• [DIRECTIONS]: Could you return the full listing below exactly as it appears?

──────────────────────────────

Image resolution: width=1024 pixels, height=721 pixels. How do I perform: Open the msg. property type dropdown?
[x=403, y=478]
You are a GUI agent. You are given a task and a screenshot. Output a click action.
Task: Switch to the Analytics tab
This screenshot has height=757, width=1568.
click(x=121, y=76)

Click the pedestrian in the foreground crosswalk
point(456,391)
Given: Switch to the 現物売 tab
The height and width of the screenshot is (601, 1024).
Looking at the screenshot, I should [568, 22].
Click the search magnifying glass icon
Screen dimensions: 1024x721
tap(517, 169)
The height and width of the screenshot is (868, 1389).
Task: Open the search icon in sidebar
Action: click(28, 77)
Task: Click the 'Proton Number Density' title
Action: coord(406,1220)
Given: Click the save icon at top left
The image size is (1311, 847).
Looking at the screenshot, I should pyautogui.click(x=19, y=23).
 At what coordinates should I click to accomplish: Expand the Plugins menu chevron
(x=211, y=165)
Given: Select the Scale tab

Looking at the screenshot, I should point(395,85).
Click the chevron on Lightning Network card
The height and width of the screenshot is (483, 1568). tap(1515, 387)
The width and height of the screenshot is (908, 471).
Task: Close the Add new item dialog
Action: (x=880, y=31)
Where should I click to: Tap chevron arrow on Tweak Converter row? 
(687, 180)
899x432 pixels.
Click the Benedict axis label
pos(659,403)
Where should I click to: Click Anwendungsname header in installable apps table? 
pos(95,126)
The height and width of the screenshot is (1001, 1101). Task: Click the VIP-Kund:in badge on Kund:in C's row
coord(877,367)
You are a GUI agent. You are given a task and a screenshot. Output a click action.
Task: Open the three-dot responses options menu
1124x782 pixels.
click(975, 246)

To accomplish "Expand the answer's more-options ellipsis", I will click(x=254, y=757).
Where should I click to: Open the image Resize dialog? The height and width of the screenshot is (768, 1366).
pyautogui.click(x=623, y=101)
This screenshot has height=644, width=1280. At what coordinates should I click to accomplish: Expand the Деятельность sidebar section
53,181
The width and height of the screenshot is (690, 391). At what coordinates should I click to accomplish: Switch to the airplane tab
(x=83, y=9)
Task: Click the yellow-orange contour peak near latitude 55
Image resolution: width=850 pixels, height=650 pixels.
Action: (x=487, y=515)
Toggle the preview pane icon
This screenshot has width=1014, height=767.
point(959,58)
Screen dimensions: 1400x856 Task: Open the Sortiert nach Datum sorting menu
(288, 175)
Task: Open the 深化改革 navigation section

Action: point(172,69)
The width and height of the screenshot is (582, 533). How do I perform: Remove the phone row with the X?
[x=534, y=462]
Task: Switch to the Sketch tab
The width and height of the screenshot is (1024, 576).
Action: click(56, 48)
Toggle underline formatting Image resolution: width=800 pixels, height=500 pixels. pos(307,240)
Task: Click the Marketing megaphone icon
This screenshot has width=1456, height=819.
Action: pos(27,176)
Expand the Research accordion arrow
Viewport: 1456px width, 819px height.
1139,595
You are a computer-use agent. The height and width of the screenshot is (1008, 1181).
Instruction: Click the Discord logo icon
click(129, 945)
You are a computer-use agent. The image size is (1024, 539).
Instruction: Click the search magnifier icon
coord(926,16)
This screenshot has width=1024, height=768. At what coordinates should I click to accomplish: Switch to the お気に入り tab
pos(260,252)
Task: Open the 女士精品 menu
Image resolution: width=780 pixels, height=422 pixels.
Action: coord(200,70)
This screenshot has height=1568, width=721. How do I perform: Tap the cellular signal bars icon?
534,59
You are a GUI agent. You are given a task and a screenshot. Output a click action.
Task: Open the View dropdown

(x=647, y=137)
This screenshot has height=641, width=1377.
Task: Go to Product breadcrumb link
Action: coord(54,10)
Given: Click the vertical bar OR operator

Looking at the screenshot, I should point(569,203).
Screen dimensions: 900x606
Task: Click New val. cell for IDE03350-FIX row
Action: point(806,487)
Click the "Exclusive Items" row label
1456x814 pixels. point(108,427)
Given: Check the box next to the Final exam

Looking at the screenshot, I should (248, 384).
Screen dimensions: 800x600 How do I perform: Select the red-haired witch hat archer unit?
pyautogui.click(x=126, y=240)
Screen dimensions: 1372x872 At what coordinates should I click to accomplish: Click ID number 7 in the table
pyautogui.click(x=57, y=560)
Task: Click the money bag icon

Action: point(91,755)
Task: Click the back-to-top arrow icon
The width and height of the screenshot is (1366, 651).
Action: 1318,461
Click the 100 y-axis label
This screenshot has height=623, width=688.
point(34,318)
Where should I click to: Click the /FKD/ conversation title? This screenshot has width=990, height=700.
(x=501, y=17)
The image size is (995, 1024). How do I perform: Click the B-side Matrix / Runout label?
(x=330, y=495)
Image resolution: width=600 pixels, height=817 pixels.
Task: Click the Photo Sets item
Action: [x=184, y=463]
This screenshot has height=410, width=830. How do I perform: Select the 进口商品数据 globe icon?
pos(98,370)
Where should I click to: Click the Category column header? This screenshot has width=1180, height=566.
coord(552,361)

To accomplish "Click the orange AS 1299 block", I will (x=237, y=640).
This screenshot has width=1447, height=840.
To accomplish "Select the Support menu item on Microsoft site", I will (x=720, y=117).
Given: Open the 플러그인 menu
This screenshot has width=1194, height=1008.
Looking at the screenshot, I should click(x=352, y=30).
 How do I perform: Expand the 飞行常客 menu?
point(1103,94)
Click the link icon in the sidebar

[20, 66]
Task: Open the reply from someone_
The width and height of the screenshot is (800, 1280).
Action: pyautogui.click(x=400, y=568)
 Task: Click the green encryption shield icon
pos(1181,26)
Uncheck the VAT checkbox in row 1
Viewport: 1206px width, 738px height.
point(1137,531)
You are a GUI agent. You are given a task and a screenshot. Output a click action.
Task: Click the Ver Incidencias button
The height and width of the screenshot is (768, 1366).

──────────────────────────────

• [SOLUTION TO THE EXERCISE]:
Image resolution: width=1024 pixels, height=721 pixels. How do I perform: Open the msg. property type dropdown?
[x=403, y=478]
You are a GUI agent. You are given a task and a screenshot. Output a click action.
Task: Switch to the Analytics tab
This screenshot has height=757, width=1568.
click(x=121, y=76)

Click the pedestrian in the foreground crosswalk
point(456,391)
Given: Switch to the 現物売 tab
The height and width of the screenshot is (601, 1024).
Looking at the screenshot, I should [568, 22].
Click the search magnifying glass icon
Screen dimensions: 1024x721
tap(517, 169)
The height and width of the screenshot is (868, 1389).
Task: Open the search icon in sidebar
Action: click(28, 77)
Task: Click the 'Proton Number Density' title
Action: coord(406,1220)
Given: Click the save icon at top left
The image size is (1311, 847).
Looking at the screenshot, I should pyautogui.click(x=19, y=23).
 At what coordinates should I click to accomplish: Expand the Plugins menu chevron
(x=211, y=165)
Given: Select the Scale tab

Looking at the screenshot, I should point(395,85).
Click the chevron on Lightning Network card
The height and width of the screenshot is (483, 1568). tap(1515, 387)
The width and height of the screenshot is (908, 471).
Task: Close the Add new item dialog
Action: (x=880, y=31)
Where should I click to: Tap chevron arrow on Tweak Converter row? 
(687, 180)
899x432 pixels.
Click the Benedict axis label
pos(659,403)
Where should I click to: Click Anwendungsname header in installable apps table? 
pos(95,126)
The height and width of the screenshot is (1001, 1101). Task: Click the VIP-Kund:in badge on Kund:in C's row
coord(877,367)
You are a GUI agent. You are given a task and a screenshot. Output a click action.
Task: Open the three-dot responses options menu
1124x782 pixels.
click(975, 246)

To accomplish "Expand the answer's more-options ellipsis", I will click(x=254, y=757).
Where should I click to: Open the image Resize dialog? The height and width of the screenshot is (768, 1366).
pyautogui.click(x=623, y=101)
This screenshot has height=644, width=1280. At what coordinates should I click to accomplish: Expand the Деятельность sidebar section
53,181
The width and height of the screenshot is (690, 391). At what coordinates should I click to accomplish: Switch to the airplane tab
(x=83, y=9)
Task: Click the yellow-orange contour peak near latitude 55
Image resolution: width=850 pixels, height=650 pixels.
Action: (x=487, y=515)
Toggle the preview pane icon
This screenshot has width=1014, height=767.
point(959,58)
Screen dimensions: 1400x856 Task: Open the Sortiert nach Datum sorting menu
(288, 175)
Task: Open the 深化改革 navigation section

Action: point(172,69)
The width and height of the screenshot is (582, 533). How do I perform: Remove the phone row with the X?
[x=534, y=462]
Task: Switch to the Sketch tab
The width and height of the screenshot is (1024, 576).
Action: click(56, 48)
Toggle underline formatting Image resolution: width=800 pixels, height=500 pixels. pos(307,240)
Task: Click the Marketing megaphone icon
This screenshot has width=1456, height=819.
Action: pos(27,176)
Expand the Research accordion arrow
Viewport: 1456px width, 819px height.
1139,595
You are a computer-use agent. The height and width of the screenshot is (1008, 1181).
Instruction: Click the Discord logo icon
click(129, 945)
You are a computer-use agent. The image size is (1024, 539).
Instruction: Click the search magnifier icon
coord(926,16)
This screenshot has width=1024, height=768. At what coordinates should I click to accomplish: Switch to the お気に入り tab
pos(260,252)
Task: Open the 女士精品 menu
Image resolution: width=780 pixels, height=422 pixels.
Action: coord(200,70)
This screenshot has height=1568, width=721. How do I perform: Tap the cellular signal bars icon?
534,59
You are a GUI agent. You are given a task and a screenshot. Output a click action.
Task: Open the View dropdown

(x=647, y=137)
This screenshot has height=641, width=1377.
Task: Go to Product breadcrumb link
Action: coord(54,10)
Given: Click the vertical bar OR operator

Looking at the screenshot, I should point(569,203).
Screen dimensions: 900x606
Task: Click New val. cell for IDE03350-FIX row
Action: point(806,487)
Click the "Exclusive Items" row label
1456x814 pixels. point(108,427)
Given: Check the box next to the Final exam

Looking at the screenshot, I should (248, 384).
Screen dimensions: 800x600 How do I perform: Select the red-haired witch hat archer unit?
pyautogui.click(x=126, y=240)
Screen dimensions: 1372x872 At what coordinates should I click to accomplish: Click ID number 7 in the table
pyautogui.click(x=57, y=560)
Task: Click the money bag icon

Action: point(91,755)
Task: Click the back-to-top arrow icon
The width and height of the screenshot is (1366, 651).
Action: 1318,461
Click the 100 y-axis label
This screenshot has height=623, width=688.
point(34,318)
Where should I click to: Click the /FKD/ conversation title? This screenshot has width=990, height=700.
(x=501, y=17)
The image size is (995, 1024). How do I perform: Click the B-side Matrix / Runout label?
(x=330, y=495)
Image resolution: width=600 pixels, height=817 pixels.
Task: Click the Photo Sets item
Action: [x=184, y=463]
This screenshot has height=410, width=830. How do I perform: Select the 进口商品数据 globe icon?
pos(98,370)
Where should I click to: Click the Category column header? This screenshot has width=1180, height=566.
coord(552,361)

To accomplish "Click the orange AS 1299 block", I will (x=237, y=640).
This screenshot has width=1447, height=840.
To accomplish "Select the Support menu item on Microsoft site", I will (x=720, y=117).
Given: Open the 플러그인 menu
This screenshot has width=1194, height=1008.
Looking at the screenshot, I should click(x=352, y=30).
 How do I perform: Expand the 飞行常客 menu?
point(1103,94)
Click the link icon in the sidebar

[20, 66]
Task: Open the reply from someone_
The width and height of the screenshot is (800, 1280).
Action: pyautogui.click(x=400, y=568)
 Task: Click the green encryption shield icon
pos(1181,26)
Uncheck the VAT checkbox in row 1
Viewport: 1206px width, 738px height.
point(1137,531)
You are a GUI agent. You are given a task and a screenshot. Output a click action.
Task: Click the Ver Incidencias button
The height and width of the screenshot is (768, 1366).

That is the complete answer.